Supplemental Fig. 3. A comparison between the mean ± k standard deviations method (abbreviated “±kσ” above) and the chi squared method (abbreviated 𝜒2). (a,b) The plotted gene and reagent rankings for each method with a ranking of 1 as the strongest hit. Comparing the gene hit rank ordering shows that they agree remarkably well with 34 of the top 40 gene hits agreeing between lists. (c,d) Heat maps for both analysis methods for the two biggest outliers in the gene hit ranking (CENPC, ranked 128 by ±kσ, 26 by 𝜒2; and MCM10, ranked 82 by ±kσ, 29 by 𝜒2). The chi squared analysis ranked both with a significantly greater likelihood of being a hit, which can be explained by an extreme outlier in the percentage of cells classified as Ir (irregular) in crRNA 4 for both genes.

Supplemental Fig. 4. E2F4 sampling for the cell count parameter in the primary screen. The histogram and best fit Gaussian for all negative controls in the primary screen are plotted with the sampling marked in red. The sampling average (µ = 1.17) and standard deviation (σ = 0.34) are also shown in red at the bottom of the plot.

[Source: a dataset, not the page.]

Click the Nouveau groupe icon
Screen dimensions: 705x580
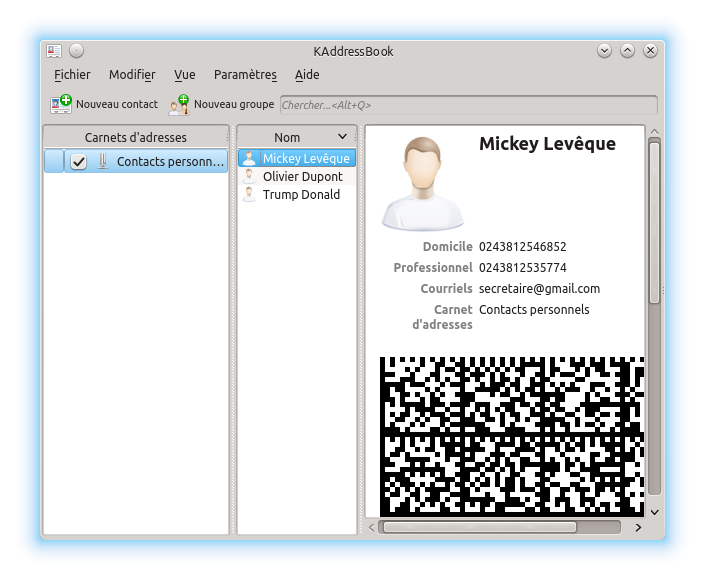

This sampling is atypical in the primary screen and is shown to highlight differences between the chi squared and ±kσ analyses.

Supplemental Fig. 5. Reproducibility of biological replicates across the primary screen. For clarity, some values that are outliers (> 6,6) are not shown in this plot, but are included when determining the best fit line and correlation coefficients. To verify that the biological replicates in the screens were reproducible, we plotted replicate A vs. B and B vs. C for all normalized parameters. Since the parameters are normalized to the negative controls on each plate, most values slightly vary around 1. However, values that are either significantly larger or smaller than the negative controls strongly affect the linear regression and show good screen reproducibility with correlation coefficients (R2) of 0.76 and 0.79.

Supplemental Fig. 6. To measure the reproducibility between the primary and confirmation screens, we plotted the relative ranking in each screen (excluding reagents and genes not chosen for confirmation). Other than outlier genes TP63 and RAD51, which had a nonspecific crRNA in the primary screen, the rankings are reproducible with Spearman rank coefficients (Refs. 3,4) of 0.75 and 0.76 for reagents and genes, respectively. (a) Reagent and (b) gene hit rankings between the primary and confirmation screens using the chi squared analysis. A reagent or gene with rank 1 is the most different ( i.e., has the largest reduced chi squared value) compared to the negative controls.

(a)

(b)

Supplemental Fig. 7. Follow-up analysis for eighteen hits with different reduced chi squared values and redundancy levels. (a) Editing efficiency estimations by a mismatch detection assay using T7EI. (b) Reduced chi squared heat map representations of the HCA cell classification parameters for confirmed crRNA hits, with heat maps from the siRNA transfection experiment as a comparison. Blue is significantly below the NTC average value and red is significantly above the NTC average value for each parameter.

Supplemental Fig. 8. Phenotypic analysis of WEE1 demonstrates that correct gene annotation is essential to screening results. U2OS-Cas9 stable cells were transfected with different crRNAs targeting the WEE1 gene or an NTC crRNA control; induction of apoptosis was assayed 48hrs post-transfection using the Apo-ONE assay. Data was normalized as fold Apo-ONE signal over the NTC control. WEE1 crRNAs 1-3 were found to target before the annotated transcription start site in an updated RefSeq 80 and therefore did not show phenotypic response in the cell cycle HCA analysis. When tested with additional crRNAs (crRNAs 5-8) that target in the currently annotated CDS, all four of these crRNAs exhibit a phenotype in the Apo-ONE assay.